Required action:
Would it be possible to quote, exactly and in full, the lines from the one with "Screen dimensions: 457x421" through the end of the entries below?

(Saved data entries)

BEGIN

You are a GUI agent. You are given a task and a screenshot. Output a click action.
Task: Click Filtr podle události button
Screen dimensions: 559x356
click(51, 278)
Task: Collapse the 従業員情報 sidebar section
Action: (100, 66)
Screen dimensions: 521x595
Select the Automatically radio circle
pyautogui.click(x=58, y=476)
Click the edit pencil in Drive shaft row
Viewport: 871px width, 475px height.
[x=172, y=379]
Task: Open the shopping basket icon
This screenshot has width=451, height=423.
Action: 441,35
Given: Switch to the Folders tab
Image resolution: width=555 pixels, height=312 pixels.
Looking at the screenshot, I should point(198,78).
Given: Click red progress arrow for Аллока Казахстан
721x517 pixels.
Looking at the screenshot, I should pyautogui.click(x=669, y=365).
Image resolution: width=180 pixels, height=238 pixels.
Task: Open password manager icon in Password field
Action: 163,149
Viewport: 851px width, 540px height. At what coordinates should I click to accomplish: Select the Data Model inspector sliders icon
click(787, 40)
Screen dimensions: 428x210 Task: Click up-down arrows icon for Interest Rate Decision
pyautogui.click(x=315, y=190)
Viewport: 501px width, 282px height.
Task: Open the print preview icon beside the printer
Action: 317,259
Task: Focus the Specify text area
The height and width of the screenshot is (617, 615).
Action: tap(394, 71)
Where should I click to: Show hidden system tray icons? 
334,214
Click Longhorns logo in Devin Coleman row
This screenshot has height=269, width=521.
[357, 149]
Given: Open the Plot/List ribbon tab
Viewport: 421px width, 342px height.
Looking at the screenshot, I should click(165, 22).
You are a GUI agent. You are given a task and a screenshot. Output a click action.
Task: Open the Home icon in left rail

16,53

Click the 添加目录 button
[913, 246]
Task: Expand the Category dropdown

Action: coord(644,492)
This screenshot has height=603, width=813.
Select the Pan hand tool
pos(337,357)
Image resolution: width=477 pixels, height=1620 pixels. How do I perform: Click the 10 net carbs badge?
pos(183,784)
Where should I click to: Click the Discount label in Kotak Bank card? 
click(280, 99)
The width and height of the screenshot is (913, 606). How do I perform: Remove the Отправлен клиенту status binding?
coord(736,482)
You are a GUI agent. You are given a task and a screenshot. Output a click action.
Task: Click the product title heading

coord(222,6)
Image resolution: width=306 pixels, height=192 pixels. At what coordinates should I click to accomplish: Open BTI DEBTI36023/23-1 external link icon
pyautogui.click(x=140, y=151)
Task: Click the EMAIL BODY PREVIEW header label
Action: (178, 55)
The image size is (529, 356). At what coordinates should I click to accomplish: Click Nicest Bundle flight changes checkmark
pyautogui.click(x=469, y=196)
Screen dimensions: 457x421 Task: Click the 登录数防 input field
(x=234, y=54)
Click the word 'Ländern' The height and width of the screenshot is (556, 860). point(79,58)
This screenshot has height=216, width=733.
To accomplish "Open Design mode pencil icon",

END

Result of the task:
Screen dimensions: 457x421 Task: Click the 登录数防 input field
(x=234, y=54)
Click the word 'Ländern' The height and width of the screenshot is (556, 860). point(79,58)
This screenshot has height=216, width=733.
To accomplish "Open Design mode pencil icon",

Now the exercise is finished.